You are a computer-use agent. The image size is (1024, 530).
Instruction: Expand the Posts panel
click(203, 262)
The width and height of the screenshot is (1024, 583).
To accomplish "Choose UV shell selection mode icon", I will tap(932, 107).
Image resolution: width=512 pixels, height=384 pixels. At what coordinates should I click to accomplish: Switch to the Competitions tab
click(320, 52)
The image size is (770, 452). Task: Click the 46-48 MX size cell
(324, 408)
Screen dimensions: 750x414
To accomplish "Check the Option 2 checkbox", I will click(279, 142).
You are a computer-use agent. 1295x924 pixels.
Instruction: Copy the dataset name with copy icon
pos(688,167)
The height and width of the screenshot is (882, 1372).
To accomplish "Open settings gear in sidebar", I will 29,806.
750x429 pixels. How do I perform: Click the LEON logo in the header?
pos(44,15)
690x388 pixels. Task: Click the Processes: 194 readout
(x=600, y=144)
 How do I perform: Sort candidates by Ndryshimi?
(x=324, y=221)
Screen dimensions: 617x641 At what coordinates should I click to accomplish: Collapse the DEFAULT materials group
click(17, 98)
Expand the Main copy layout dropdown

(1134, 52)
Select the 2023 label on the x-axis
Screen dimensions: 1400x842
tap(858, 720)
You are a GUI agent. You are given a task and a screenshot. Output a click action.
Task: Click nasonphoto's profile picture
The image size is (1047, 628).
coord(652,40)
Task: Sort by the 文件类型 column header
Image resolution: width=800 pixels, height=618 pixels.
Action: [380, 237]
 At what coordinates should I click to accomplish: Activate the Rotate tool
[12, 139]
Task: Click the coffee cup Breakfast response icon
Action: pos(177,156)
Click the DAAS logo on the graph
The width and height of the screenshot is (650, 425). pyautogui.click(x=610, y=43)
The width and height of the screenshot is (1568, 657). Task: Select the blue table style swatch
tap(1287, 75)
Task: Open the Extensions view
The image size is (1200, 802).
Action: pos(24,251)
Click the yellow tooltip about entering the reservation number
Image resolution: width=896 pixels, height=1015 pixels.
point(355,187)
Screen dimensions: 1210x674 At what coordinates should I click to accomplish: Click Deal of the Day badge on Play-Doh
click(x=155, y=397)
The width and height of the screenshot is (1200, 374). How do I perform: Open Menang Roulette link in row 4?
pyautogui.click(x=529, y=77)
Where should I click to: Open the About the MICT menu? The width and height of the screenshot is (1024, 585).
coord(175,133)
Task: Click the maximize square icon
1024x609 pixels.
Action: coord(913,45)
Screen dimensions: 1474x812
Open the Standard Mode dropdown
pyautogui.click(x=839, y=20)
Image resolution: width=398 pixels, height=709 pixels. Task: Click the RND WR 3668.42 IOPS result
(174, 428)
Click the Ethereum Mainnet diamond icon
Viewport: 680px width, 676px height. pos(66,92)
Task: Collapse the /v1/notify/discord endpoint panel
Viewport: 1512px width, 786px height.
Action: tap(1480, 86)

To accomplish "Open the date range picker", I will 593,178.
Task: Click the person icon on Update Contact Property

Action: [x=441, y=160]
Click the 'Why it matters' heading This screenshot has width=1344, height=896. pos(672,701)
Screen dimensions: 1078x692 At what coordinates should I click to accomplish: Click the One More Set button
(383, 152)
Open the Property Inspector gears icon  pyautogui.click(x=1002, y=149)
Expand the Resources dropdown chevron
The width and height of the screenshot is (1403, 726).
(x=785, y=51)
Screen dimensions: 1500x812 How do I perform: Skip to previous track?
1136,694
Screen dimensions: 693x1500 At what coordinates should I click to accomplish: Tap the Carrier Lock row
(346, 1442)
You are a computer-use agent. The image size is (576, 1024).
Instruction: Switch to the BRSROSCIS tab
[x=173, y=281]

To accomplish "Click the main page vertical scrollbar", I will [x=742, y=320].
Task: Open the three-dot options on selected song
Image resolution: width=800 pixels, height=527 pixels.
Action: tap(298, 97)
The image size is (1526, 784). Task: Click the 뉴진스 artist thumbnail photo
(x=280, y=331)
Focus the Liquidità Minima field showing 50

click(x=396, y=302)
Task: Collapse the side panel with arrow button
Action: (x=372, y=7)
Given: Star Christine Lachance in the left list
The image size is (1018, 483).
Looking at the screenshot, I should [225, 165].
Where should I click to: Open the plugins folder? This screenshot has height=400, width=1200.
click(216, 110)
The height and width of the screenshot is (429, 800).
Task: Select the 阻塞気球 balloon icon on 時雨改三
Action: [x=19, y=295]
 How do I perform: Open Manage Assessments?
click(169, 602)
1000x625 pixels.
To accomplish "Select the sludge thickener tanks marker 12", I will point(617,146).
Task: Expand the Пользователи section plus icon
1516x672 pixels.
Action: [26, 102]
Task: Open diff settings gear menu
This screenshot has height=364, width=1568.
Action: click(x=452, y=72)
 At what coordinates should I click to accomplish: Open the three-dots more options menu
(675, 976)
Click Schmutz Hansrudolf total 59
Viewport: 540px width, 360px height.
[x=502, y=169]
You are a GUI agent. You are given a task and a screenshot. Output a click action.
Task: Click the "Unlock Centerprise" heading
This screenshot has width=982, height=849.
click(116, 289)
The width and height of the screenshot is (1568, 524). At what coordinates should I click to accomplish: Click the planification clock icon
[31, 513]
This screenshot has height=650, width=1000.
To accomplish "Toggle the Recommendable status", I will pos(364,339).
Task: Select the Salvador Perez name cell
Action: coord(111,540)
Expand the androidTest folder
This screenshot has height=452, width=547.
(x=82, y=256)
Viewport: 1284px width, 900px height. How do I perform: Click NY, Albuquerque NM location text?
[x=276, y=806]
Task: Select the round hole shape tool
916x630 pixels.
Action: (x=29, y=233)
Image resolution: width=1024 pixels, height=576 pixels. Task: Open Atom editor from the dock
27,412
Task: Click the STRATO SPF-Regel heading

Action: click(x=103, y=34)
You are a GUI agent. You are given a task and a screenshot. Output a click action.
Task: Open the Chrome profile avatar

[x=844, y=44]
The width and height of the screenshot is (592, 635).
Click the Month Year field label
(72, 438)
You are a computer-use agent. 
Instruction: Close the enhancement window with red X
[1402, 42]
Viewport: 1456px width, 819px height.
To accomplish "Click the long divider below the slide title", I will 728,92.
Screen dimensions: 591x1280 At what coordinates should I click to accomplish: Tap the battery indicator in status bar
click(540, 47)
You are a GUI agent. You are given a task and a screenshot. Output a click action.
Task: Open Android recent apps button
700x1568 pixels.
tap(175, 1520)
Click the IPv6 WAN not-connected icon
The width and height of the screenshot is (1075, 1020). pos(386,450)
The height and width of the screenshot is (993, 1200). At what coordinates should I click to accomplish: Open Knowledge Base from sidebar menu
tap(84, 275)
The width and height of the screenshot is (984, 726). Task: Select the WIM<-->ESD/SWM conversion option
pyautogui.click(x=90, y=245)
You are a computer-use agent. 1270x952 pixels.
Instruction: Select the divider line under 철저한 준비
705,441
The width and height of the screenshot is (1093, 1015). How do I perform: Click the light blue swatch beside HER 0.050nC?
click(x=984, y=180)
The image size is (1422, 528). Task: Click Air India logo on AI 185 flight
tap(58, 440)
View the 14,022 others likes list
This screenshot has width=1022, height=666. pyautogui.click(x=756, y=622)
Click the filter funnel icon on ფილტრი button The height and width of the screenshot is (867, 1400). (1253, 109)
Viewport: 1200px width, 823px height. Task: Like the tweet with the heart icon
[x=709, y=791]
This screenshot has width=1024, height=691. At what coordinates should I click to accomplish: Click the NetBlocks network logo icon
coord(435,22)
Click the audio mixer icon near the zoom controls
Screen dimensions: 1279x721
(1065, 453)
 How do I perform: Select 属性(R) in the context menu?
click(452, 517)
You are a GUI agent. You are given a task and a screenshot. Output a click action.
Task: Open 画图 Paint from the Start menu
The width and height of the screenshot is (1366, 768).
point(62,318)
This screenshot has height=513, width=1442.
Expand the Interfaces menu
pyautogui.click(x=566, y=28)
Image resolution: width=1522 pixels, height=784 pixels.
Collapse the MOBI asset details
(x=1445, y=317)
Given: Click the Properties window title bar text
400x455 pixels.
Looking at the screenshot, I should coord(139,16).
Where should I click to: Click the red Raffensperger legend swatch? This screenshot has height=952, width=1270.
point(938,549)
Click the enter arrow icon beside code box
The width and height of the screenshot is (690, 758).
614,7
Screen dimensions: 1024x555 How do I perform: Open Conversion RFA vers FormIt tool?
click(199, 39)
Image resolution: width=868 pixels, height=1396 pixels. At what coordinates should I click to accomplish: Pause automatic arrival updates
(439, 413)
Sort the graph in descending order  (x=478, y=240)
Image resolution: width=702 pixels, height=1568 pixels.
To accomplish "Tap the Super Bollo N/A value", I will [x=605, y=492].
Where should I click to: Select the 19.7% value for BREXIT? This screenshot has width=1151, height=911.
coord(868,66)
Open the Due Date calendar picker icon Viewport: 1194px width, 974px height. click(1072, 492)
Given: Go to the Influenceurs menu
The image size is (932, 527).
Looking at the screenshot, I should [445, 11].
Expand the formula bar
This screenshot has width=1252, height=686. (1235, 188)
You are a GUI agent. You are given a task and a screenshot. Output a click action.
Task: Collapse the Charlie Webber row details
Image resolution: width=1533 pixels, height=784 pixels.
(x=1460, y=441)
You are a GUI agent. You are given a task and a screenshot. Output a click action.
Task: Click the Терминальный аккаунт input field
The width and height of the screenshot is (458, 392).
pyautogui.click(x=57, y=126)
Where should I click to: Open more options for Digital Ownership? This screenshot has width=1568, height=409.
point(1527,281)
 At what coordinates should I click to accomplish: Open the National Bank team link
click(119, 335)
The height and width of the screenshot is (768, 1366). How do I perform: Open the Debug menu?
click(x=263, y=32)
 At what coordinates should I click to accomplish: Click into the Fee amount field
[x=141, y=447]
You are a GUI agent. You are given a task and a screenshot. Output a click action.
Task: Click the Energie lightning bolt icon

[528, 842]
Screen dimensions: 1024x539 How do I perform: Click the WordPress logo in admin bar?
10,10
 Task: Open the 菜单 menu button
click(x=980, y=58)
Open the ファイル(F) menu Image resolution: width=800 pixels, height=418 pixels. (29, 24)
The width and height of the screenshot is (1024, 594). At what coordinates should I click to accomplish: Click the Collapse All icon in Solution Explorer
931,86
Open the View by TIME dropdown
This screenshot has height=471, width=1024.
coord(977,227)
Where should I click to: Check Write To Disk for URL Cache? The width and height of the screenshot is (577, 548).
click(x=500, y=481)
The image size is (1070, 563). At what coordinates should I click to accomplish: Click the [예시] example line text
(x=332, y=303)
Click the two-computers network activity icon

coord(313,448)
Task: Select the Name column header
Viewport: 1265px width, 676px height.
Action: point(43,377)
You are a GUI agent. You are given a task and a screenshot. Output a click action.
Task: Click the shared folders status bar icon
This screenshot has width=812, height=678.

· · · ·

In the listing above, find the line containing "Sort the graph" and the line containing "Given: Go to the Influenceurs menu", then repeat those two lines and everything between them exactly.

● OUTPUT FOR THIS TASK
Sort the graph in descending order  (x=478, y=240)
Image resolution: width=702 pixels, height=1568 pixels.
To accomplish "Tap the Super Bollo N/A value", I will [x=605, y=492].
Where should I click to: Select the 19.7% value for BREXIT? This screenshot has width=1151, height=911.
coord(868,66)
Open the Due Date calendar picker icon Viewport: 1194px width, 974px height. click(1072, 492)
Given: Go to the Influenceurs menu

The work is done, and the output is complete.